5. Criniera di leone
La criniera di leone è un fungo raro, amatissimo in Oriente e famoso anche in Occidente. Si tratta di una specie coriacea, di colore bianco, di origine parassita e di consistenza lignicola. La carne, in prevalenza bianca, può variare con un colore rossastro o crema. Si tratta di una specie commestibile, dal sapore dolce.
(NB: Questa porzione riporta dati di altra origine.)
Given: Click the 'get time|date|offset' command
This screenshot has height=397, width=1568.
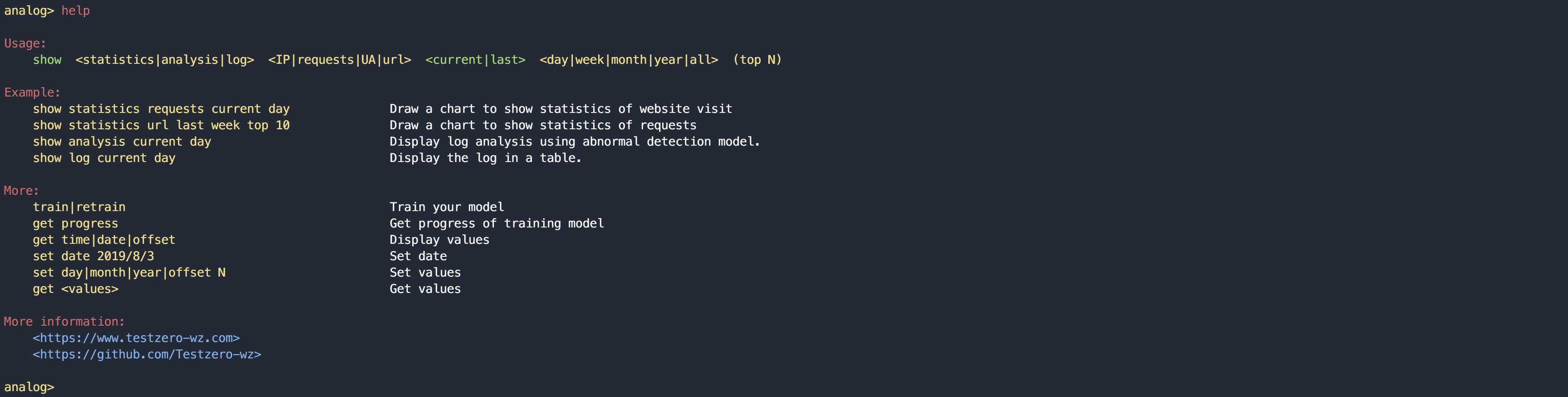Looking at the screenshot, I should (x=104, y=240).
6. Dacryopinax spathularia
I corpi fruttiferi di Dacryopinax spathularia sono a forma di spatola, generalmente alti 1–1,5 cm (0,4-0,6 pollici) e larghi tra 0,5 e 3 mm. Il colore è arancione quando è fresco, ma si scurisce in rosso aranciato quando è asciutto. Il deposito di spore è bianco. Le sue spore sono ellissoidali, a superficie liscia, ialine (traslucide) e misurano 7–10 per 3–4 μm. Ha biforcuti, basidi a quattro spore che sono 25–35 per 3–5 μm.
7. Hygrophorus chrysodon
Fungo piuttosto elegante, l'hygrophorus chrysodon è caratterizzato dalla cuticola dorata che ne ricopre il cappello, che à anche all'origine dell’epiteto specifico chrysodon, cioè “dente d’oro”. Un'altra caratteristica peculiare possiamo trovarla sul gambo, che nella parte più alta è cosparso di goccioline, come se sudasse. L'hygrophorus chrysodon si può incontrare, tra l'estate e l'autunno, nei boschi di faggio e talvolta viene confuso con l'Hygrophorus discoxantus che però emette un cattivo odore.
8. Vescia
Il fungo vescia ha un aspetto davvero particolare: restringendosi verso il basso, la sua forma ricorda quella di una pera capovolta. Inoltre, è ricoperto da aculei staccabili. Inizialmente ha una colorazione biancastra, ma col tempo assume tonalità bruno-nerastre.
9. Lycoperdon marginatum
10. Agarico chiomato
Il agarico chiomato cresce spontaneamente nei campi e si distingue facilmente per il suo eccentrico cappello bianco, cilindrico e campanulato. Ancor più caratteristico è il fatto che, quando il fungo è adulto, il cappello diventa nero e si liquefa, ed è proprio questo il fenomeno che dà origine al suo nome comune.